Peter Gilles (1953–2017) war ein Ausnahmekünstler der deutschen Gegenwartskunst – einer der konsequentesten und radikalsten seiner Generation. Seine Kunst war stets Selbstversuch und Grenzerkundung: am Rande des Vulkans, in körperlicher wie seelischer Extremsituation, im Rausch von Sauerstoffmangel oder in Zuständen körperlicher Erschöpfung. Was dabei entstand, ist keine Illustration von Erfahrung, sondern deren unmittelbarer Niederschlag.
Die Ausstellung »Odem« vereint großformatige Gouachen auf Papier mit der Installation »Nephesch« (1986), einer der zentralen Arbeiten seines Schaffens, die erstmals im Wilhelm-Hack-Museum Ludwigshafen gezeigt wurde. In »Nephesch« – dem hebräischen Wort für Seele und Lebensatem – verdichtet sich Gilles’ künstlerische Grundfrage zur räumlichen Erfahrung: Was bleibt vom Menschen, wenn der Körper nicht mehr da ist? Die Arbeit entfaltet eine archaische, rituelle Wucht, die dem Ausstellungstitel seinen Ursprung gibt.

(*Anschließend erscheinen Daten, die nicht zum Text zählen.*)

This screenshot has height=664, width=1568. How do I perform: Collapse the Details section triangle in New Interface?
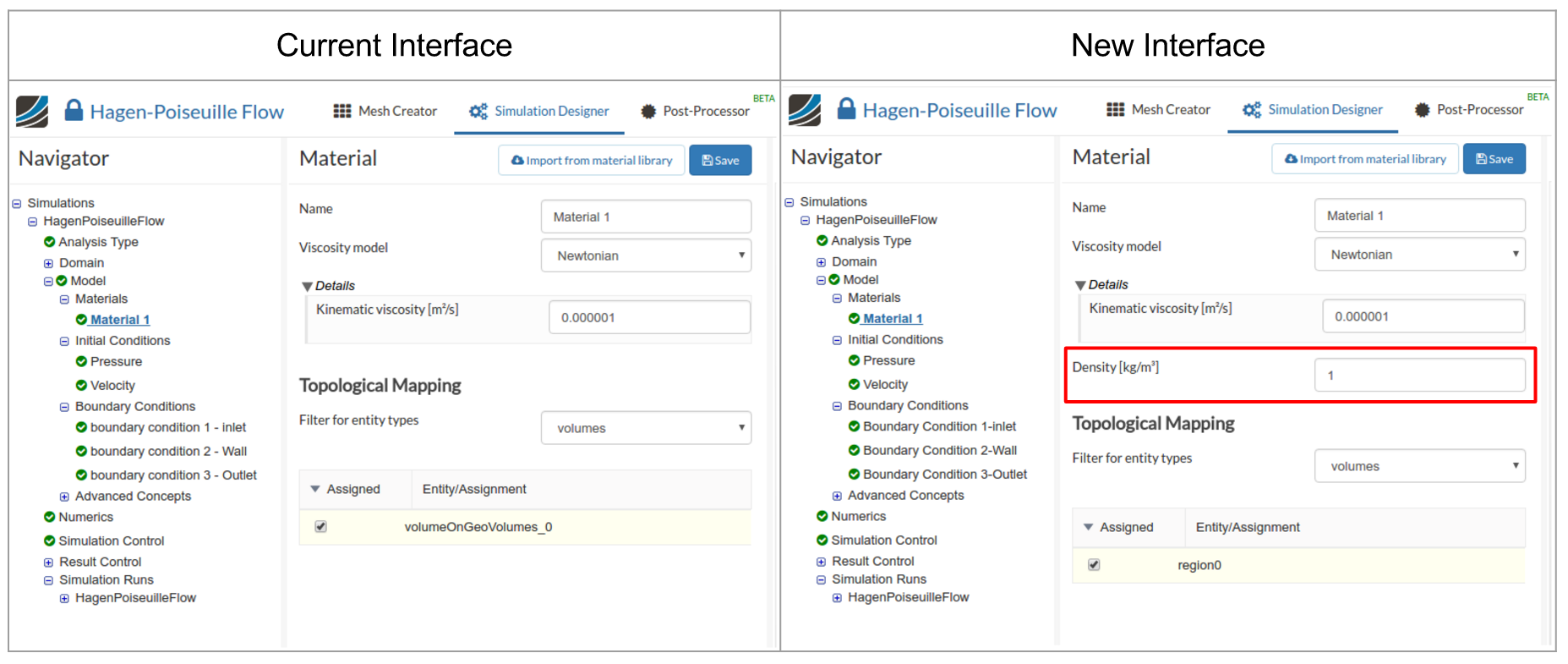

In den großformatigen Gouachen auf Papier setzt sich diese Auseinandersetzung auf anderem Terrain fort. Körper, Material und Existenz – die Fragen, die Peter Gilles zeitlebens umgetrieben haben, entfalten hier erneut ihre ungeminderte Wucht. Eigenblut und Kohle, organischer Abdruck und gestischer Strich, Rot und Schwarz: Gilles arbeitete ohne Pinsel, mit den langen Nägeln seiner Hände, aus dem Unterbewusstsein heraus und mit einer Unmittelbarkeit, die in der deutschen Kunst ihrer Zeit kaum ihresgleichen hatte.
Die Ausstellung ist Teil eines erweiterten Blicks auf das Werk von Peter Gilles – Anlass ist die Kabinettschau »Am Rande des Vulkans. Blut als Material der Kunst« im Kunstmuseum Villa Zanders, Bergisch Gladbach (10. Juli – 31. Oktober 2026), in der Gilles’ Werk im Dialog mit Positionen von Joseph Beuys, Felix Droese, Jenny Holzer, Birgit Kahle, Hermann Nitsch und Anna Sudermann gezeigt wird. Begleitend erscheint die erste umfassende Monografie zum Werk des Künstlers im Verlag Kettler.